Ancient antibiotic-resistant bacteria found in isolated cave
Bacteria that have never before come in contact with humans, their diseases or their antibiotics, but are nevertheless resistant to a variety of antibiotics, have been discovered in a U.S. cave.
"This supports a growing understanding that antibiotic resistance is natural, ancient," and an integral part of the genetic heritage of microbes, suggest researchers from McMaster University in Hamilton, Ont. and the University of Akron in Akron, Ohio, in a new study published this week in the journal PLoS ONE.
Scientists have long debated the relative roles of humans and nature in the evolution and spread of antibiotic-resistant bacteria, which can pose a serious problem in the treatment of diseases.
In order to figure out how ancient and naturally widespread antibiotic resistance is, some researchers have been trying to study bacteria in environments highly isolated from human activity, such as a part of Lechuguilla Cave in Carlsbad Cavern National Park in New Mexico.
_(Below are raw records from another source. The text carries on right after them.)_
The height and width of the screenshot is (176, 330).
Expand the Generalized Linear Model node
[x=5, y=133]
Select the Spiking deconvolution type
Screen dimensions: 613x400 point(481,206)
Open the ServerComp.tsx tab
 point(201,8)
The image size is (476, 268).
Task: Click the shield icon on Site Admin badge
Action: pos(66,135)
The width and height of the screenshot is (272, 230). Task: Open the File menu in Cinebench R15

It has been cut off from any input from the surface for four million to seven million years. The area is so deep and difficult to access that researchers had to camp there while collecting samples, said a news release from McMaster University.
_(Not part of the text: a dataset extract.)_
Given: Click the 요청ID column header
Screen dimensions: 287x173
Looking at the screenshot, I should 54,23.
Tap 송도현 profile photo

McMaster infectious disease researcher Gerry Wright and his colleagues isolated 93 strains of bacteria from the cave. They found that the majority of them were resistant to multiple antibiotics — and some were resistant to as many as 14 — suggesting that antibiotic resistance is "common and widespread" in "pristine" environments, the study said.
2 new kinds of antibiotic resistance
In fact, the bacteria used two methods to resist antibiotics that had never been seen before.
That serves as a warning that antibiotics should be used judiciously in order to avoid helping kinds of antibiotic resistance that exist in nature from moving into other kinds of bacteria, the study said.
"We can say to doctors, 'while this isn't a problem right now, it could be in the future so you need be aware of this pre-existing resistance and be prepared if it emerges in the clinic. Or you are going to have a problem,'" said Hazel Barton, a University of Akron biologist who co-authored the paper, in a statement.
The researchers think some bacteria in the cave may have evolved to produce antibiotic compounds to outcompete other bacteria in a harsh environment with limited resources. Other bacteria, in turn, evolved antibiotic resistance as a defence mechanism.
The diversity of antibiotic resistance among the cave bacteria means there could even be undiscovered antibiotics among them, Wright speculates: "It suggests that there are far more antibiotics in the environment that could be found and used to treat currently untreatable infections."
The project was funded by the Canada Research Chairs program, the Canadian Institutes of Health Research and the National Science Foundation.
Wright has previously found antibiotic resistance genes in other ancient bacteria. In 2011, he and his colleagues reported such genes in bacteria that had been frozen in permafrost for at least 30,000 years.